PITTSBURGH—New computer security threats posed by online multiplayer games and the potential for political dirty tricks on the Web are among the topics that electronic crime researchers will discuss at the second annual Anti-Phishing Working Group (APWG) eCrime Researchers Summit, Oct. 4–5 at the Holiday Inn Select University Center in Oakland.

The summit, sponsored by APWG and hosted by Carnegie Mellon University's CyLab, will bring to Pittsburgh some of the world's leading industrial and academic practitioners in the field of electronic crime research.

In a keynote address, Gary McGraw, chief technology officer of Cigital Inc., a software security and quality consulting firm in Washington, D.C., will describe controversial security issues surrounding massive multiplayer online role-playing games (MMORPGs), such as World of Warcraft and Everquest.

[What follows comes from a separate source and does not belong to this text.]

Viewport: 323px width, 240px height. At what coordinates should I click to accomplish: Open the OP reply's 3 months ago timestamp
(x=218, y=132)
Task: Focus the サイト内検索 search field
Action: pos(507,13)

He argues that these games are a harbinger of future security problems, both because they closely monitor each player (and each player's computer) and because security problems could disrupt the multibillion-dollar online game industry.

The summit will also feature a panel on political "phishing." Conventional phishing attacks usually involve email that appears to come from a financial institution, but actually directs people to a counterfeit Web site where fraudsters steal their personal or financial data. The same tactic is ripe for exploitation by political saboteurs.

Rachna Dhamija, a post-doctoral fellow at the Harvard Center for Research on Computation and Society; Christopher Soghoian, a cybersecurity doctoral student at Indiana University; and Celeste Taylor, state coordinator of People for the American Way, are among the panelists who will discuss how phishing could be used in the 2008 national election. They will also analyze how defenses against phishing developed by financial institutions might be used in the political sphere.

The program will also include research paper and poster presentations and a panel discussion on whether user education is effective in reducing phishing attacks and other security breaches — a point of controversy among e-crime experts. Carnegie Mellon researchers will present papers examining how people respond to phishing emails and the effectiveness of anti-phishing education.

"These presentations are not just computer-science lab rat esoterica," said Peter Cassidy, the secretary general of the APWG who conceived of the eCrime Researchers Summit. "This stuff is applied research at its best from the savviest investigators in e-crime research from academe and industry."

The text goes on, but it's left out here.